Artem Danylyuk

Personal information
- Full name: Artem Yuriyovych Danylyuk
- Date of birth: 6 July 2001 (age 25)
- Place of birth: Rivne, Ukraine
- Height: 1.78 m (5 ft 10 in)
- Position: Left-back

Team information
- Current team: Mariupol

Youth career
- 2011–2014: Veres Rivne
- 2014–2018: UFK-Karpaty Lviv

Senior career*
- Years: Team / Apps / (Gls)
- 2018–2020: Karpaty Lviv / 0 / (0)
- 2020–2023: Veres Rivne / 5 / (0)
- 2022–2023: → Bukovyna Chernivtsi (loan) / 10 / (0)
- 2023: Bukovyna Chernivtsi / 17 / (0)
- 2024: Viktoriya Sumy / 18 / (2)
- 2025–: Mariupol / 5 / (0)

International career^{‡}
- 2016–2017: Ukraine U16 / 7 / (0)
- 2017–2018: Ukraine U17 / 12 / (0)
- 2019: Ukraine U18 / 3 / (0)

= Artem Danylyuk =

Ukrainian footballer (born 2001)

Artem Yuriyovych Danylyuk (Артем Юрійович Данилюк; born 6 July 2001) is a Ukrainian professional footballer who plays as a left-back for Mariupol.

==Career==
Born in Rivne, Danylyuk is a product of the local Veres Rivne youth sportive school and the UFK-Karpaty Lviv youth sportive school system.

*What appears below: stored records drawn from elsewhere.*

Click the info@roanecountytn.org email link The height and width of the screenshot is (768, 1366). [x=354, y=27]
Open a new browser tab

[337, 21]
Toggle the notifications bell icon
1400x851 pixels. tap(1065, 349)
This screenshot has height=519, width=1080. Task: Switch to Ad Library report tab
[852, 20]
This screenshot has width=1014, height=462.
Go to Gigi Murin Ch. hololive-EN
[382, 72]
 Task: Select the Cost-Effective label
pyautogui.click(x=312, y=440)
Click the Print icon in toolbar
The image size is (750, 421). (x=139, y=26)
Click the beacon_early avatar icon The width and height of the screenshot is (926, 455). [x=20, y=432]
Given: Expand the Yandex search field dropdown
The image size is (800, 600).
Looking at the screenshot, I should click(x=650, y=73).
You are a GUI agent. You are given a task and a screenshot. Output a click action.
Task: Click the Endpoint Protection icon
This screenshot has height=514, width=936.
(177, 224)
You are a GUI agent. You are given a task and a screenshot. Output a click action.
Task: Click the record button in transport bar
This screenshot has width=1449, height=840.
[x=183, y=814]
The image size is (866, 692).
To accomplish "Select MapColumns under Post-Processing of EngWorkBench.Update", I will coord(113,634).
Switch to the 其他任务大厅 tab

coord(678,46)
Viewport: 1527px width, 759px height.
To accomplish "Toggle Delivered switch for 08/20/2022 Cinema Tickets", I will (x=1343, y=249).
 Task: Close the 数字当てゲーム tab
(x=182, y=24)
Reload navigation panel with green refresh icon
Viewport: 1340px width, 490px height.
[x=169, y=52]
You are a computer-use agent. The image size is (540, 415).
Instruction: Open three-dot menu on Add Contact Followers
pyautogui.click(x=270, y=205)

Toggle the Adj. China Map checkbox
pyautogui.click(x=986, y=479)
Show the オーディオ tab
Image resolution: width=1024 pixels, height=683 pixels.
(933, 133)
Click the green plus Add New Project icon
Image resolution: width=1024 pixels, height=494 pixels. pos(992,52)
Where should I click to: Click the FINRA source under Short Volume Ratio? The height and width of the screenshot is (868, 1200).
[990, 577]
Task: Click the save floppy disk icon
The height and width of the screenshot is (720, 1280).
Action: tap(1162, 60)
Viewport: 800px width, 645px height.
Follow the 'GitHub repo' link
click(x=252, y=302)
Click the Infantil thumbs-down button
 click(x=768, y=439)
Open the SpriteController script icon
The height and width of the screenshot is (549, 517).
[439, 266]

He played for FC Karpaty in the Ukrainian Premier League Reserves, but never made his debut for the main-squad team in the Ukrainian First League. In September 2020 he signed a deal with his home team Veres Rivne, that played in this time in the Ukrainian First League, where he made his debut as a second-half substitute in the home winning match against FC Polissya Zhytomyr on 20 March 2021.